__Esercizi__:
**A)** A quale impresa paragona la scalata sociale il brano sulla società delle apparenze?
**B)** Prosegui il brano sulla società delle apparenze a partire dall'ultima frase riportata.

__Brano scelto__:
----------------

In questa vita fatta di apparenze, di ostentazioni, di chi fugge dalle difficoltà.

Vita nella quale le parole non hanno nessun valore, ma sono solo lettere accostate.

Il benessere non è più uno stato fisico o mentale, ma solo economico.

Le ambizioni più alte sono poter sfoggiare i beni più costosi sui social e riflettere una vita che non ci appartiene.

Non c’è più spirito di rivalsa, di rivoluzione.

Tutto va bene, ma anche se così non fosse, ci si adegua.

Una società che si piega al sistema, ubbidiente alle leggi solo quando ribellarsi risulta scomodo.

Non si arriva a fine mese, i ricchi diventano più ricchi, i poveri sempre più poveri.

La scalata sociale è più ardua di quella dell’Everest a piedi scalzi.

Arieggia un assordante silenzio, che si fa spazio tra la massa priva di un esempio da seguire, ma che circola vagando di qua e di là scontrandosi l’un l’altro.

----------------

__Sezione dati__:
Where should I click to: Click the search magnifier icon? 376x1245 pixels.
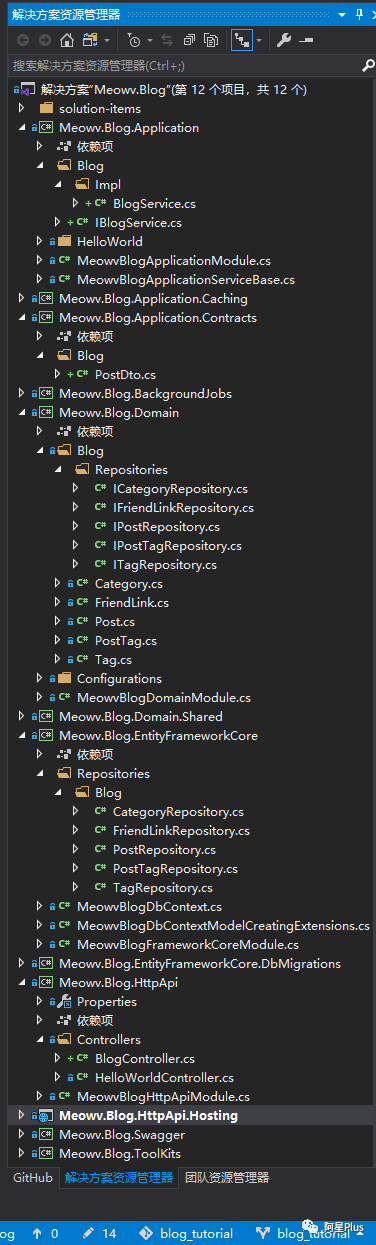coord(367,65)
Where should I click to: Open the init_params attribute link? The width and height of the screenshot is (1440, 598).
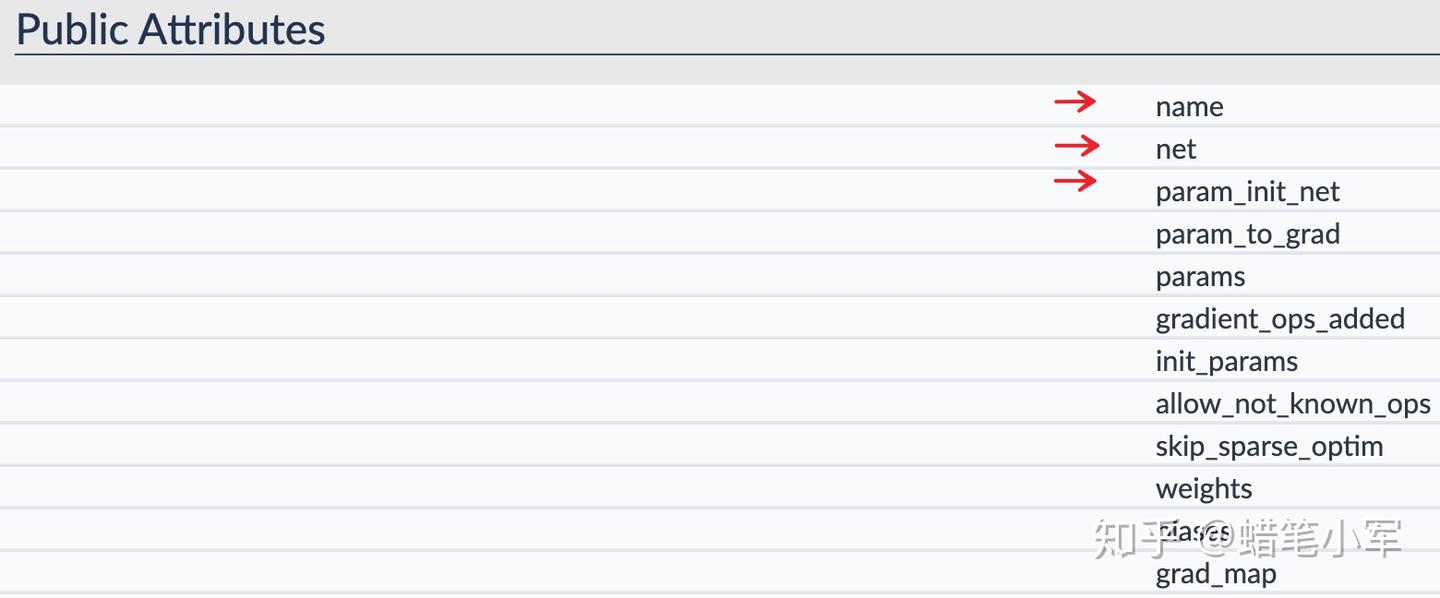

----------------

__Risultati attesi__:
**A)** Alla scalata dell'Everest a piedi scalzi, che la scalata sociale supera in difficoltà.

**B)**
C’è apatia, menefreghismo ed inettitudine.

Tante marionette atomizzate, che il burattinaio si diverte a muovere e a mettere sulla scena, alla mercé di tutti al fine ultimo ed unico di arricchirsi.

Tutto si riduce a cartelloni e a striscioni, a canzoni tirate in ballo, a manifestazioni in strada.

Dopo tutti a casa e si ritorna alla routine.

Le rivolte non si reggono su due piedi, le bocche dei deboli vengono tappate con forza, mentre quelle dei “potenti” dominatori si fanno largo tra la gente.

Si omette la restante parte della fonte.